In a separate case, Gleason filed a sworn statement describing herself as “full-time” administrator of the U.S. Doge Service (USDS), adding, “Elon Musk does not work at USDS. I do not report to him, and he does not report to me. To my knowledge, he is a Senior Advisor to the White House.”
Donald Trump has described Elon Musk as the leader of the DOGE project, while White House officials initially refused to confirm who was in charge and later announced in late February that Gleason was running the show without Musk’s involvement.

Determining who runs DOGE and what their responsibilities are weighs heavily over multiple lawsuits against the project, many of which cite concerns over sensitive data being shared across departments and alleged violations of proper administrative procedure.
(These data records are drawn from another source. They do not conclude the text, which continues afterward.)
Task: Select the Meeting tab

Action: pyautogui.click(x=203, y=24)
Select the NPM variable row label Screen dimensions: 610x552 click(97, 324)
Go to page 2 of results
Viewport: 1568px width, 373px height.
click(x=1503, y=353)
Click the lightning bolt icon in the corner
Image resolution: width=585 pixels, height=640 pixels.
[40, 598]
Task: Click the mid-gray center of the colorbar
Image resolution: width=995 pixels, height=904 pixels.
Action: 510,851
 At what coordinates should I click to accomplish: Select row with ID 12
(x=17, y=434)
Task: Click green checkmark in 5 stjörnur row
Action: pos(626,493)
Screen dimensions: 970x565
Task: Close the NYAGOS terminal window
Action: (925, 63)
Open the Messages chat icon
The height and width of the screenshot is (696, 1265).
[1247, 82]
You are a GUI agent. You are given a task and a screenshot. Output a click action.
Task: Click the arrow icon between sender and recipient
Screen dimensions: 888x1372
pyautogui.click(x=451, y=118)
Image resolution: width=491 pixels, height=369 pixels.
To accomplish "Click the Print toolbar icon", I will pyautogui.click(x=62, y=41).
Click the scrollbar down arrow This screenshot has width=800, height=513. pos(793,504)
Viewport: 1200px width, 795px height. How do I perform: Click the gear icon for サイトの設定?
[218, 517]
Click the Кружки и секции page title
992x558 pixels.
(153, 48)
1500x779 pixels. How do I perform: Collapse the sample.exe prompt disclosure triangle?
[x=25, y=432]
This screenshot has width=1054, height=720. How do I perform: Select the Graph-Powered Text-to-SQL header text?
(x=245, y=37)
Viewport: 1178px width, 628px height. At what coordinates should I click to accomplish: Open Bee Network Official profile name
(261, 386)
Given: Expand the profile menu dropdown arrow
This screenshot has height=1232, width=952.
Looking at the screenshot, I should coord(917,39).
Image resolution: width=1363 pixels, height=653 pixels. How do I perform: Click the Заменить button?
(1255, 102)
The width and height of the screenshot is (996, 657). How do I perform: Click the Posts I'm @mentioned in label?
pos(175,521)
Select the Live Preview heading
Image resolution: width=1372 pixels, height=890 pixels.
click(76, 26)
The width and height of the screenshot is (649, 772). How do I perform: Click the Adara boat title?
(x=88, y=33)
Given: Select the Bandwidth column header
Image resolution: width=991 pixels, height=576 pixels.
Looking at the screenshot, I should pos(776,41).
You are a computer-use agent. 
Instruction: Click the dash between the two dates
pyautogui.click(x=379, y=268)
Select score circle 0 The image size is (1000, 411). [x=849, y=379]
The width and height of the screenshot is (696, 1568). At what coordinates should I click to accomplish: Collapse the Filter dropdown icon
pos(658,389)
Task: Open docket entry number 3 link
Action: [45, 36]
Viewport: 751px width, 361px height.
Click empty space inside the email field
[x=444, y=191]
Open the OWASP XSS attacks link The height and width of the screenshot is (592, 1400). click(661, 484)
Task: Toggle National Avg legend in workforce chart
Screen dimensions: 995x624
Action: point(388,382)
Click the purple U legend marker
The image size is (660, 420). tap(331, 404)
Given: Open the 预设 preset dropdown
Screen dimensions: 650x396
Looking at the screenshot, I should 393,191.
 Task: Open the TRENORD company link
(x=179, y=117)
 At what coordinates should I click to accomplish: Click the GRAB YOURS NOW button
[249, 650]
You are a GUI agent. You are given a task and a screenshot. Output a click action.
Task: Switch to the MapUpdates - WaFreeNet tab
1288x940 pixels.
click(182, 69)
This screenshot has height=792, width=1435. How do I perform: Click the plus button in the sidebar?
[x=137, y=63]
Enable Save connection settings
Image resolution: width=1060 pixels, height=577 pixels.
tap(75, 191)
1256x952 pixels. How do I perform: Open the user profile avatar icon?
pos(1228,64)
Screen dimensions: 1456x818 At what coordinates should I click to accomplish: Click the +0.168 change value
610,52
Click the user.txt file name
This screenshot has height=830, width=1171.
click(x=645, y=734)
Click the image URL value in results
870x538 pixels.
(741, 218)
If Musk is in charge after all, he could face additional disclosure and conflict of interest concerns related to DOGE, given his extensive business ties to the federal government and agencies under scrutiny by the cost-cutting effort.
Most recently, a federal judge ruled on Tuesday that DOGE’s attempts to shutter the U.S. Agency for International Development “likely violated the Constitution in multiple ways.”
The decision, by U.S. District Judge Theodore Chuang in Maryland, granted a preliminary injunction that temporarily blocks DOGE from access to any USAID systems and from doing “any work” related to shutting down the agency.
The DOGE project has also faced scrutiny for quietly deleting or amending records of many of the biggest savings the project has claimed to achieve for the federal government.